Appeal from judgment of County Court of Philadelphia, June T., 1966, No. 16646A, in case of Queen Victoria Owens v. Concord Mutual Insurance Company.


Albert B. Gerber, with him Gerber, Galfand & Berger, for appellant.

Herbert Braker, for appellee.

Ervin, P. J., Wright, Watkins, Montgomery, Jacobs, Hoffman, and Spaulding, JJ. Opinion by Watkins, J. Dissenting Opinion by Montgomery, J.

Author: Watkins

[ 210 Pa. Super. Page 236]

This is an appeal from a judgment entered on an order of the County Court of Philadelphia confirming an arbitration award in the amount of $1450 for personal injuries sustained in an automobile accident in

[ 210 Pa. Super. Page 237]

    favor of the plaintiff-appellee, Queen Victoria Owens, and against the defendant-appellant, Concord Mutual Insurance Company.

The appellant company issued a policy of insurance to Mr. and Mrs. Clarence Lacy containing an "uninsured motorist coverage endorsement". The appellee on December 12, 1965, while a passenger in the Lacy automobile, sustained personal injuries as a result of a collision between the Lacy automobile and one operated by Charles C. Thompson an uninsured motorist. The company refused to settle the claim and arbitration proceedings were instituted by the appellee pursuant to the regulations of the American Arbitration Association. A hearing was held before an Edward M. Snyder, as arbitrator, and the attorney for the insurance company attended and defended the action. An award was entered in favor of the appellee in the sum of $1400, plus administration fees and expenses in the amount of $50.

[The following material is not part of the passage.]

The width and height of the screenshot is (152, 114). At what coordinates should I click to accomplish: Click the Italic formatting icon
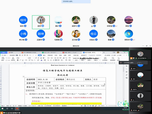[x=19, y=60]
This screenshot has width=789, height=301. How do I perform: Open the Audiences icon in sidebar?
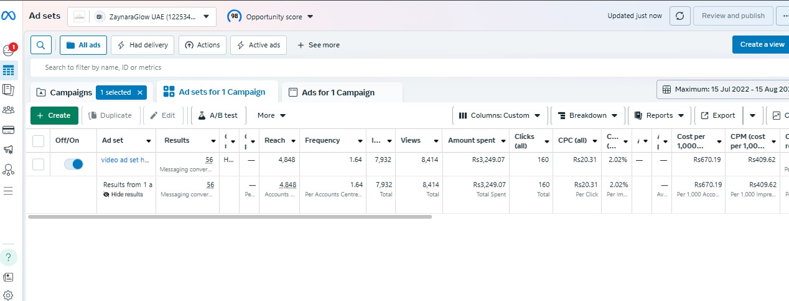pos(9,110)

The appellee filed a petition to confirm the award and the insurance company filed an answer, including new matter, averring that the uninsured motorist endorsement was not in effect, in that the wife Katherine A. Lacy, signed a rejection of the clause and did not pay the $2 premium for that coverage. The company further contended that although the policy was in the name of husband and wife, all transactions pertaining to the insurance were transacted with Mrs. Lacy. The appellant further attacked, in its answer, the jurisdiction of the arbitrator. The court below entered an order confirming the award of the arbitrator. Judgment was entered on the order and this appeal followed. The court below said:

"The record establishes that there was a legal question as to whether the plaintiff was entitled to proceed with arbitration. The defendant insurance company had the right, if it elected to exercise such right, to

[ 210 Pa. Super. Page 238]

    have the legal question determined by a Court. It could not be decided by the arbitrator. Goldstein v. International Ladies' Garment Workers' Union, 328 Pa. 385. This is so whether the arbitration proceedings are at common law or under the Pennsylvania Arbitration Statute.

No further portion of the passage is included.